Established in 1973, Lions’ highest honor has gone to Nobel Peace Prize winners (Mother Teresa in 1986 and Wangari Maathai in 2010) a sumo wrestler (Koki Taiho in 1982 for his efforts to promote volunteerism in Japan), heads of state (former  U.S. President Jimmy Carter in 1996 and His Majesty King Bhumibol Adulyadej of Thailand in 1999), as well as performers (actor Danny Kaye in 1974 for his dedicated work with UNICEF and soprano Barbara Hendricks in 2001 for her efforts to support refugees and international peace).

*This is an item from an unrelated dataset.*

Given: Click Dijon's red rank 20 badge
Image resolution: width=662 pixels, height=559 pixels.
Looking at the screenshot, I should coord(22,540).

The award often caps a long life of “substantial humanitarian accomplishment.” The phrase certainly applies to the remarkable 50-year career of Dr. M. C. Modi (1989), an ophthalmologist who performed more than 5 million eye surgeries at remote “eye camps” across south India. Villagers called him kannu kotta annu ‘the brother who gifted us sight.’

All Lions can submit nominations for the annual LCIF Humanitarian Award, which may account for the wide range of causes and recipients through the years.

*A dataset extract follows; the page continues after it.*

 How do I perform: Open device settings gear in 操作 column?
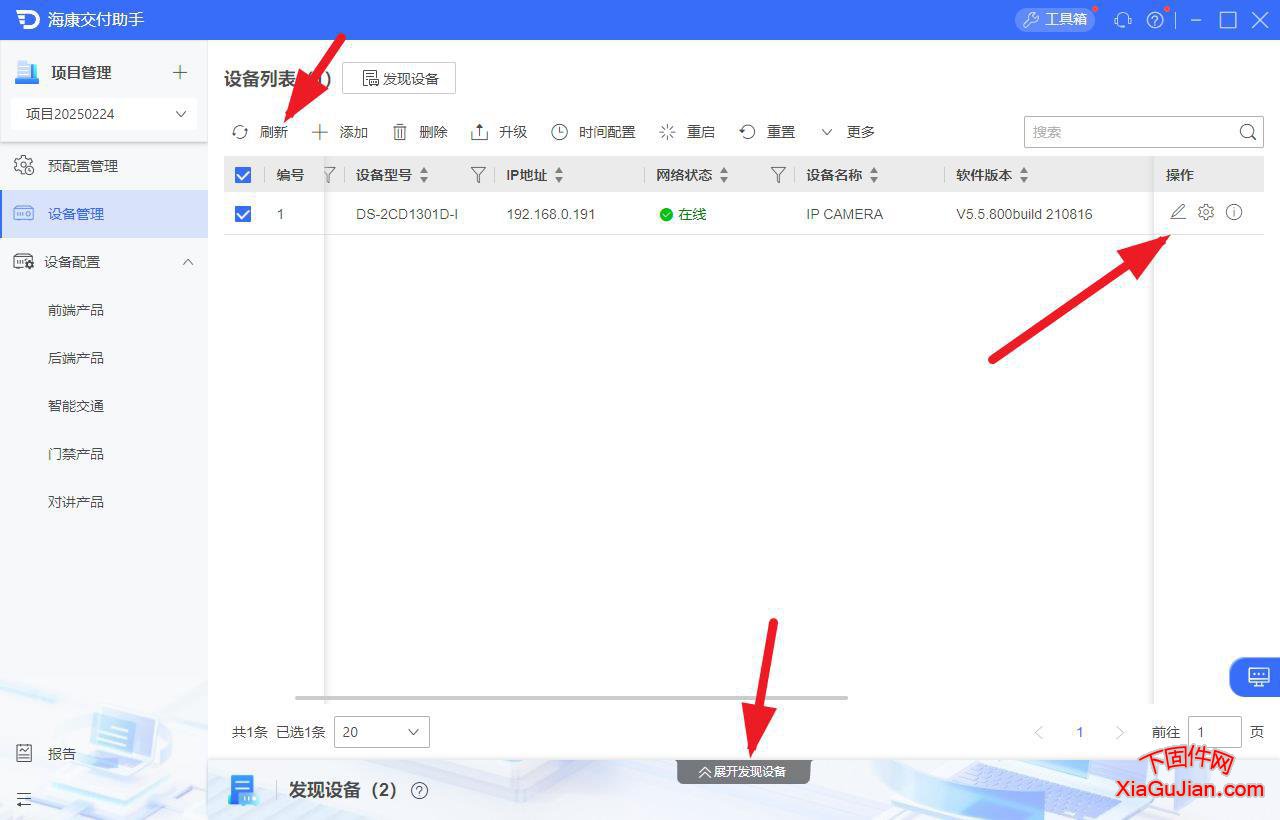pos(1206,212)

Presentation of the award is always a high point of the International Convention. As part of the ceremony, LCIF provides the award winner’s charitable organization a grant of up to $250,000. Lions are inspired by stories of dedicated service that reflect the organization’s ideals and principles. And the honorees receive heartfelt encouragement and financial support to carry on their humanitarian work.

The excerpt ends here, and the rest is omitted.